▶ **Provided data**
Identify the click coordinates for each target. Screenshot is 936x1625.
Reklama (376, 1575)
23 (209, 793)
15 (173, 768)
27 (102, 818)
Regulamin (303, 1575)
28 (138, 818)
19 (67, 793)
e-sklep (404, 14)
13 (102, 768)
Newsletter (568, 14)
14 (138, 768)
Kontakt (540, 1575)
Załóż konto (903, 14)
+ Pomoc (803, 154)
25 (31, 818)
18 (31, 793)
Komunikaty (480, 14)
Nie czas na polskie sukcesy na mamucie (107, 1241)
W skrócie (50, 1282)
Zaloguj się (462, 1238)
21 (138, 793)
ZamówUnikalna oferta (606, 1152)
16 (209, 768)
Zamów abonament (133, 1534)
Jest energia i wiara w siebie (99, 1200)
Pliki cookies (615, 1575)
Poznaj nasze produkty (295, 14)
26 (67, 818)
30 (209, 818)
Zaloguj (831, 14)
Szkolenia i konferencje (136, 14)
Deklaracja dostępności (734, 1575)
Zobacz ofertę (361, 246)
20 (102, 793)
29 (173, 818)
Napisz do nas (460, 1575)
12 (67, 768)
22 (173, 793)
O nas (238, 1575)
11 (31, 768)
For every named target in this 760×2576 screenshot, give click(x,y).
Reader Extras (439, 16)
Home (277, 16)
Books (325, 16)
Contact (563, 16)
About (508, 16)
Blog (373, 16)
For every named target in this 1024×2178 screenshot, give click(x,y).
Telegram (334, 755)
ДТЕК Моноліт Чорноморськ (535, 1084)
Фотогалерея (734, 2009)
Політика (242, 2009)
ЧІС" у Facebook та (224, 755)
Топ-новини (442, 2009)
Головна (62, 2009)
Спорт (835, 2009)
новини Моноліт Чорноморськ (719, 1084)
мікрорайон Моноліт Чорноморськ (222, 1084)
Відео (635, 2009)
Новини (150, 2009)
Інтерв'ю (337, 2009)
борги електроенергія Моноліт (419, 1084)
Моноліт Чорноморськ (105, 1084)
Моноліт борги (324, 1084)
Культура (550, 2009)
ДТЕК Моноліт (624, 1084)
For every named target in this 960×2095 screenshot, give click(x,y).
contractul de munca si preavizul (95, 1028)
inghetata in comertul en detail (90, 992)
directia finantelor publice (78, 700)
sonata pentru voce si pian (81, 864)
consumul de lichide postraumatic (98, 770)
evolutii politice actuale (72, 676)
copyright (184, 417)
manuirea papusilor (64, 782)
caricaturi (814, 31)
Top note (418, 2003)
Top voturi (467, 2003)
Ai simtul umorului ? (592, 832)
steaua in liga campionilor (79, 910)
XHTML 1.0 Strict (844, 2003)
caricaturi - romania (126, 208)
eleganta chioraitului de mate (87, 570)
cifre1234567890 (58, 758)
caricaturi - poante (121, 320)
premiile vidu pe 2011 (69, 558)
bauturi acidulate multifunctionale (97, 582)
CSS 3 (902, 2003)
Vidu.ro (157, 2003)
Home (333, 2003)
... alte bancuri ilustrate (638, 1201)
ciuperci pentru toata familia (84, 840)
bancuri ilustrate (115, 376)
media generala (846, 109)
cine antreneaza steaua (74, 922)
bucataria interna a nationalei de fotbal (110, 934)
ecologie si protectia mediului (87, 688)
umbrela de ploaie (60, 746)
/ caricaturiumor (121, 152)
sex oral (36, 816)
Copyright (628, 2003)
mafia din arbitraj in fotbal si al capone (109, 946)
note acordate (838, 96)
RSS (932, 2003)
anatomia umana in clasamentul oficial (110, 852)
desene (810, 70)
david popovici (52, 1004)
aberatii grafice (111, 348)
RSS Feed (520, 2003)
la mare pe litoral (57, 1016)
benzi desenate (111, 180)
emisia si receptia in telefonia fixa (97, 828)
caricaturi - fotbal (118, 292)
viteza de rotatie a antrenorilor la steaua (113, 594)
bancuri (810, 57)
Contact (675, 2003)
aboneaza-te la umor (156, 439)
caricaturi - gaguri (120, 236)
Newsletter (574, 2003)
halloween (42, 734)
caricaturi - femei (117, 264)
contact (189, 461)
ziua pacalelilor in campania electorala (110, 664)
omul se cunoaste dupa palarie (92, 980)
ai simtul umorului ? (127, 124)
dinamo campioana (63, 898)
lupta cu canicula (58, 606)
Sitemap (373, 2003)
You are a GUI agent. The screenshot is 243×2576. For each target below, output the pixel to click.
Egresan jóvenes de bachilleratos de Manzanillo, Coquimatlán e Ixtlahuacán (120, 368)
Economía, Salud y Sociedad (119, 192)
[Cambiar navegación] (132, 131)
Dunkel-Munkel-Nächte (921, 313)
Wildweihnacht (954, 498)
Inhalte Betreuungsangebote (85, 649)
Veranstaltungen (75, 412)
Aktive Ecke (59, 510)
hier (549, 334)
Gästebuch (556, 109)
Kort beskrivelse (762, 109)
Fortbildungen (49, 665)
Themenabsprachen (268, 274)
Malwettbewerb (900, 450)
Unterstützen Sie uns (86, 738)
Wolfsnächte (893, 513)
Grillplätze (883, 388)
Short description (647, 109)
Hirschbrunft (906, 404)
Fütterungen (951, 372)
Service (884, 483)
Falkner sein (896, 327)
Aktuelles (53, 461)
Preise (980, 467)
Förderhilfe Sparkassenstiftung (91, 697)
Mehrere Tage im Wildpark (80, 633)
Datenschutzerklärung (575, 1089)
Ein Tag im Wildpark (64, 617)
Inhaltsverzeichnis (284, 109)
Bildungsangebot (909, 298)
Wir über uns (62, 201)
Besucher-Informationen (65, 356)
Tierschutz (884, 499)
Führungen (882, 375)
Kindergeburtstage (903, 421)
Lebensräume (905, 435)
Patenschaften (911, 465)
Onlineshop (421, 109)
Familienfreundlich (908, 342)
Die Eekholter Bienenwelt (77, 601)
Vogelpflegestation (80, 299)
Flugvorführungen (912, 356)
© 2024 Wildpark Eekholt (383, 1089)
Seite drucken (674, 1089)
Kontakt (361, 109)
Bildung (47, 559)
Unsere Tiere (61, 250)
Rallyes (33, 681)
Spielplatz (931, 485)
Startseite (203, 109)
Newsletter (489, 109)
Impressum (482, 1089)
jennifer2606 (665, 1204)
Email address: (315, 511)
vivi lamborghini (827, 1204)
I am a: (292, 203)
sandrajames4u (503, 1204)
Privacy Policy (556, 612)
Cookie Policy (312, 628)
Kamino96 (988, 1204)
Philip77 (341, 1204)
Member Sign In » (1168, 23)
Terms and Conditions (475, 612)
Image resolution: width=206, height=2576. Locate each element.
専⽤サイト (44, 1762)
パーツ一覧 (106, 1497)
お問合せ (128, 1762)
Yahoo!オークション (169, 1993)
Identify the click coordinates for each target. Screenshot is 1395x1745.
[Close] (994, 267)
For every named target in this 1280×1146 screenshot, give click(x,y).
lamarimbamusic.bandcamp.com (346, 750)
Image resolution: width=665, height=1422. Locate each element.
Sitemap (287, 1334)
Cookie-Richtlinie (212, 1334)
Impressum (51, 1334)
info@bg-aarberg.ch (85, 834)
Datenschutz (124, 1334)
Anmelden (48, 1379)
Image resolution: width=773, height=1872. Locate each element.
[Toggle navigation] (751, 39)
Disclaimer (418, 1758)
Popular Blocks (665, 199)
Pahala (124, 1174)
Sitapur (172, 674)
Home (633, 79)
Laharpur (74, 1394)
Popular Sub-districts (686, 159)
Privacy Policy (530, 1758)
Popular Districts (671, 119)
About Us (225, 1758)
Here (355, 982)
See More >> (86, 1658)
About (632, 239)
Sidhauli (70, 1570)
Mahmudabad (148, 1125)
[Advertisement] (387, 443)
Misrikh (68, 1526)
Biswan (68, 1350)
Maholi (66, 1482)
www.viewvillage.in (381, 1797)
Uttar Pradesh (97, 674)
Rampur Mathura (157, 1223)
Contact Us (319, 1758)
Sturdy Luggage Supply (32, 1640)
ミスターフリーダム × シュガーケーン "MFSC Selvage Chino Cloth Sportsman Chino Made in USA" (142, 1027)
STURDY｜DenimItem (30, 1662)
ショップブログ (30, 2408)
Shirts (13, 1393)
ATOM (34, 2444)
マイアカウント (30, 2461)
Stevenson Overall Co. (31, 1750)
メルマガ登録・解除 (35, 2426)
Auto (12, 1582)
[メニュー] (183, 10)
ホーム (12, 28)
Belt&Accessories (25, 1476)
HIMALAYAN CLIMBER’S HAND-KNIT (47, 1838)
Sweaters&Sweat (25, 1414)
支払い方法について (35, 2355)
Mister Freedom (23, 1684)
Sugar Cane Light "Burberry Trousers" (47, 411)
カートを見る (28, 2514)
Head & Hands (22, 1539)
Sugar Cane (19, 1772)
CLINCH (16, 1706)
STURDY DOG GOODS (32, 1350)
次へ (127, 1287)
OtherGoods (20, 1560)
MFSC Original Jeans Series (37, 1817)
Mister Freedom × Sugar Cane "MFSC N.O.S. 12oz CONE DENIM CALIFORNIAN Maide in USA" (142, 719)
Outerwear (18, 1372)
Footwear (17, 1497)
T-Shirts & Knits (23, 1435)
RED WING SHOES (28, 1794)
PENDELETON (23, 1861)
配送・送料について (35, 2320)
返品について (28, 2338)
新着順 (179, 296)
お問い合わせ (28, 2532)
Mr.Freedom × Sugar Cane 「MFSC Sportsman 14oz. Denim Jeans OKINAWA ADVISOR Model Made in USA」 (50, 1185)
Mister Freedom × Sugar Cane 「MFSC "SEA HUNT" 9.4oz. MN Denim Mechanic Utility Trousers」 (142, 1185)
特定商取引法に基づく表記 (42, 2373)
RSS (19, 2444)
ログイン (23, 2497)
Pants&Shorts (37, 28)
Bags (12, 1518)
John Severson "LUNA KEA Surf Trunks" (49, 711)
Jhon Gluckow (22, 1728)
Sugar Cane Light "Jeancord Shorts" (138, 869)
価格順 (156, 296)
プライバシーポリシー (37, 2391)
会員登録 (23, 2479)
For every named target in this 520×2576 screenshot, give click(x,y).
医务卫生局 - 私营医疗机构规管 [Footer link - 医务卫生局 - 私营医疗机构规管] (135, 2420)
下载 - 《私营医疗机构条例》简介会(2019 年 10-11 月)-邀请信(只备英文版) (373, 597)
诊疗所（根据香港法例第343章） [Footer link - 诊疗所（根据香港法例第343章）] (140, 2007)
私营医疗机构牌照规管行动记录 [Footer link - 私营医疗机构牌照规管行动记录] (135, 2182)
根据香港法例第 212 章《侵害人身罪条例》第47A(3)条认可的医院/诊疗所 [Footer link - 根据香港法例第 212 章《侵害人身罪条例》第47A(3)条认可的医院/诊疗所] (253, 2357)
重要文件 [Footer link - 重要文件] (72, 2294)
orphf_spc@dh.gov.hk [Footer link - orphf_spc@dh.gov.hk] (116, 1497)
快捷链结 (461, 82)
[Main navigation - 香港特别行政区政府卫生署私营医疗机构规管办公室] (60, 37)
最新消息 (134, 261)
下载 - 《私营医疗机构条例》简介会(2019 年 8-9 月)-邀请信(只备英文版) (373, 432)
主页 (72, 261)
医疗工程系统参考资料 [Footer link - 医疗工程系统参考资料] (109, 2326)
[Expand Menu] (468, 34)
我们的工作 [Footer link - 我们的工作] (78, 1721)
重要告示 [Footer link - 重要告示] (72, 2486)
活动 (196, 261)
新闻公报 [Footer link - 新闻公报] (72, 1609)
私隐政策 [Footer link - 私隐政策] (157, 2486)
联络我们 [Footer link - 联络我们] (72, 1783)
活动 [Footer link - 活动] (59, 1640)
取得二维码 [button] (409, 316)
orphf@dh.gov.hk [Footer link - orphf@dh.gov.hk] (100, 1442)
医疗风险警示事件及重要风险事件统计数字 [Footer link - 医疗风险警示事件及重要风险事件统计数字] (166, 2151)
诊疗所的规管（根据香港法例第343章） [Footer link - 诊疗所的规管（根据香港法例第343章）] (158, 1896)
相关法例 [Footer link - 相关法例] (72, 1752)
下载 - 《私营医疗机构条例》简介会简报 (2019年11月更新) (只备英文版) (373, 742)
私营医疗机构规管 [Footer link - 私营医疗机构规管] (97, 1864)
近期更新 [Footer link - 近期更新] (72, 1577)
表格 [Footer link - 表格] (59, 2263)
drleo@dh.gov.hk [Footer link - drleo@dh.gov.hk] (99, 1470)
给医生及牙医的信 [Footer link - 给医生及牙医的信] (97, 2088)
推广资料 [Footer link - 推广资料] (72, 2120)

▶ **Aim of the exercise**
Can you rewrite every line from the start of the items through the line with "25 (31, 818)", offsetting each coordinate by adding 131 to both its x and y values and leaving everything else in those lines unchanged?

▶ **Right answer**
Identify the click coordinates for each target. Screenshot is 936x1625.
Reklama (507, 1706)
23 (340, 924)
15 (304, 899)
27 (233, 949)
Regulamin (434, 1706)
28 (269, 949)
19 (198, 924)
e-sklep (535, 145)
13 (233, 899)
Newsletter (699, 145)
14 (269, 899)
Kontakt (671, 1706)
Załóż konto (1034, 145)
+ Pomoc (934, 285)
25 (162, 949)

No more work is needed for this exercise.